Ve nihayet, başından da belirtildiği gibi, ölüm ve yıkım kusmayı bekleyen silahlar herkesten önce, Arabı, Farsı, Belucisi ile bölgenin diğer kardeş halklarına dönüktür. Demek oluyor ki, bu uluslara mensup ilerici ve devrimci güçler de çalışmanın öncelikli muhataplarıdırlar. Güçleri ve imkanlarına bakılmaksızın, içtenlikli ve isteklilerse eğer, bu güçlerle de ilişkilenmek gerekiyor. Bu, onları tanımak ve kalıcı ilişkiler kurmak bakımından da yararlı olacaktır.

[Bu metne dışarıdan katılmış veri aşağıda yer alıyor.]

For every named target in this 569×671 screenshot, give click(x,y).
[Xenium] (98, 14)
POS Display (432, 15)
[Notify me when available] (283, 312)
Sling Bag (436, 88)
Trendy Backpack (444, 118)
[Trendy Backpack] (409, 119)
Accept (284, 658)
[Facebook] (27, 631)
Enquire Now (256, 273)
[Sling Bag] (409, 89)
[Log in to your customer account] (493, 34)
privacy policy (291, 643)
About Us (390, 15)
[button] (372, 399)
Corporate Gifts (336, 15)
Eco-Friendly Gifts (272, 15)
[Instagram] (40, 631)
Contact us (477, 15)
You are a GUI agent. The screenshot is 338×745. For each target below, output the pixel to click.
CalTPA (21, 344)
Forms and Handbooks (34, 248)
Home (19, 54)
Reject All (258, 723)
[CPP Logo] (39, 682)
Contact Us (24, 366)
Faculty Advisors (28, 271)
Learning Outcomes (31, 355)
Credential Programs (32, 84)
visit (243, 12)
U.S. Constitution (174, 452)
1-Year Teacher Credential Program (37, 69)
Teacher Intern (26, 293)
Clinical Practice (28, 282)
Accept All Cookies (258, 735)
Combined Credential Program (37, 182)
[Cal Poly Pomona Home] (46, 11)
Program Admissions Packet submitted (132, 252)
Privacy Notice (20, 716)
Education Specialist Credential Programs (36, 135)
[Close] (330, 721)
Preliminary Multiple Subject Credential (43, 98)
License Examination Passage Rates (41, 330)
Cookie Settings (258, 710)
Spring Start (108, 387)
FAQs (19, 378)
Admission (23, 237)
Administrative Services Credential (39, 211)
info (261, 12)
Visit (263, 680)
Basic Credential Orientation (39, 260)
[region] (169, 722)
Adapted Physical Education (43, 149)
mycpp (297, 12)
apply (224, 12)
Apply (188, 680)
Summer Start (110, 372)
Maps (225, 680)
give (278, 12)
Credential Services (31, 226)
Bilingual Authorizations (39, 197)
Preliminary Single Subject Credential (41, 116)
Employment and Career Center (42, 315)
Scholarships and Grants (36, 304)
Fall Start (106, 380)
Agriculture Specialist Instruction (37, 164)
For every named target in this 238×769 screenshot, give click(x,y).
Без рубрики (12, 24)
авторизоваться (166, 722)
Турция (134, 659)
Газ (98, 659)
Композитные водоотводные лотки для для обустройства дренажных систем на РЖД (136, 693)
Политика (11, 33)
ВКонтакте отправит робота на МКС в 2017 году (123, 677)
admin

Tüm çalışanlarımızı vakit geçirmeksizin emperyalist saldırganlık ve savaş çığırtkanlığına geçit vermemek üzere harekete geçmeye ve seferberliği büyütmeye çağırıyoruz.

Türkiye’nin bir NATO üssü yapılmasına izin vermeyeceğiz!

Tüm emperyalistler Türkiye’den ve Ortadoğu’dan defolsun!

Emperyalist savaşa ve Patriotlar’a tek kuruş yok!

Yaşasın proletarya enternasyonalizmi!